The relaxation (straightening) of flagellar rigor waves, which is known to be induced by micromolar ATP concentrations, was investigated with respect to its dependence on the binding and hydrolysis of ATP. Flagellar rigor waves were formed by the dilution of demembranated, reactivated sea urchin (Lytechinus pictus) spermatozoa into ATP-free buffer. Relaxation in response to nucleotide was quantitated by measuring$\%\overline{\Theta}$, the mean flagellar bend angle per sperm; this novel assay permitted determination of the rate of relaxation.

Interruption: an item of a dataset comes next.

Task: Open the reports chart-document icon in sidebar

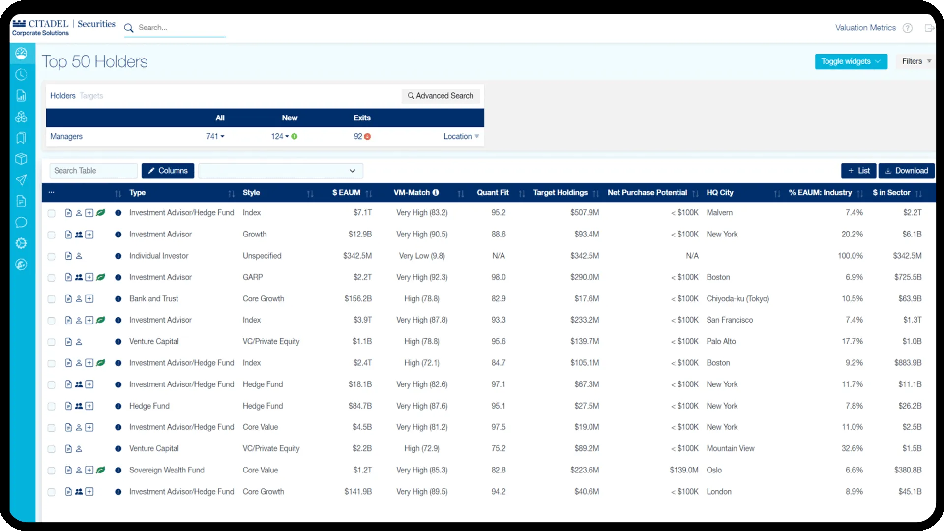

It was found that (a) the rate of flagellar relaxation induced by 4× 10-6M ATP was inhibited 80% by vanadate concentrations of 3× 10-5M and above; (b) of 16 hydrolyzable and nonhydrolyzable nucleotide di-, tri-, and tetraphosphates tested, only three, each of which was hydrolyzed by the flagellar axonemal ATPase activity (ATP, dATP, and ε-ATP), were also capable of effecting relaxation; (c) several hundred ATP molecules were estimated to be hydrolyzed by each dynein arm in the course of flagellar relaxation; and (d) the ratio of the rate of relaxation to the rate of ATP hydrolysis, which defines the efficiency of ATP utilization, increased 30-fold as the ATP concentration was raised from 2× 10-6to 9× 10-6M. It is concluded that (a) flagellar relaxation depends on ATP hydrolysis; (b) because it depends on ATP hydrolysis, flagellar relaxation is an inappropriate model system for investigating the role of ATP binding in the mechanochemical cycle of dynein; and (c) the efficiency of mechanochemical coupling in flagellar motility is an ATP-dependent phenomenon. A general model of relaxation is proposed based on active microtubule sliding.